----- PROVIDED RECORDS -----

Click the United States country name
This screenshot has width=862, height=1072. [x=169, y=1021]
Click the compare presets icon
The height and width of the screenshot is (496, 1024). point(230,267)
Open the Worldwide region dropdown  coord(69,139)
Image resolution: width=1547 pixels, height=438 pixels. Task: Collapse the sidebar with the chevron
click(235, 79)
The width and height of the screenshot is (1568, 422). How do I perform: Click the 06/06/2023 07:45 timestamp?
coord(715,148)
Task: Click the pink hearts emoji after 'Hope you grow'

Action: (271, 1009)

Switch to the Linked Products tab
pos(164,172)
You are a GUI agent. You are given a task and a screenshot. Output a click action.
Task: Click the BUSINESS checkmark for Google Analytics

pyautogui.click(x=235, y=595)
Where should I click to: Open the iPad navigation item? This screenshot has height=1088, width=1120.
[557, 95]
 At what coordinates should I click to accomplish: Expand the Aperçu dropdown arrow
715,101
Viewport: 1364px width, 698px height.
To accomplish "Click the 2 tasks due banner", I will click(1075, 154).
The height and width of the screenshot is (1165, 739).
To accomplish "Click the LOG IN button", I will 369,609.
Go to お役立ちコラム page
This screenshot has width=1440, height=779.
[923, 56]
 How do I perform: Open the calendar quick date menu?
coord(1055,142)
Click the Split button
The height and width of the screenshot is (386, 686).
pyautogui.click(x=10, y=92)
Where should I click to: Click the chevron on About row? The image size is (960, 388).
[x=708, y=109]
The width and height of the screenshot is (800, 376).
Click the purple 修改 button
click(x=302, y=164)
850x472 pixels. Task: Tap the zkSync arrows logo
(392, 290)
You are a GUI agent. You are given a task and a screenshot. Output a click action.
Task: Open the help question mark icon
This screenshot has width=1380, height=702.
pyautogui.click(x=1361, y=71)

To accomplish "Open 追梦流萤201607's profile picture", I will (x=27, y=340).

-----

TASK GOAL
Every entry above should be retyped exactly as it appears.

ANSWER
Click the United States country name
This screenshot has width=862, height=1072. [x=169, y=1021]
Click the compare presets icon
The height and width of the screenshot is (496, 1024). point(230,267)
Open the Worldwide region dropdown  coord(69,139)
Image resolution: width=1547 pixels, height=438 pixels. Task: Collapse the sidebar with the chevron
click(235, 79)
The width and height of the screenshot is (1568, 422). How do I perform: Click the 06/06/2023 07:45 timestamp?
coord(715,148)
Task: Click the pink hearts emoji after 'Hope you grow'

Action: (271, 1009)

Switch to the Linked Products tab
pos(164,172)
You are a GUI agent. You are given a task and a screenshot. Output a click action.
Task: Click the BUSINESS checkmark for Google Analytics

pyautogui.click(x=235, y=595)
Where should I click to: Open the iPad navigation item? This screenshot has height=1088, width=1120.
[557, 95]
 At what coordinates should I click to accomplish: Expand the Aperçu dropdown arrow
715,101
Viewport: 1364px width, 698px height.
To accomplish "Click the 2 tasks due banner", I will click(1075, 154).
The height and width of the screenshot is (1165, 739).
To accomplish "Click the LOG IN button", I will 369,609.
Go to お役立ちコラム page
This screenshot has width=1440, height=779.
[923, 56]
 How do I perform: Open the calendar quick date menu?
coord(1055,142)
Click the Split button
The height and width of the screenshot is (386, 686).
pyautogui.click(x=10, y=92)
Where should I click to: Click the chevron on About row? The image size is (960, 388).
[x=708, y=109]
The width and height of the screenshot is (800, 376).
Click the purple 修改 button
click(x=302, y=164)
850x472 pixels. Task: Tap the zkSync arrows logo
(392, 290)
You are a GUI agent. You are given a task and a screenshot. Output a click action.
Task: Open the help question mark icon
This screenshot has width=1380, height=702.
pyautogui.click(x=1361, y=71)

To accomplish "Open 追梦流萤201607's profile picture", I will (x=27, y=340).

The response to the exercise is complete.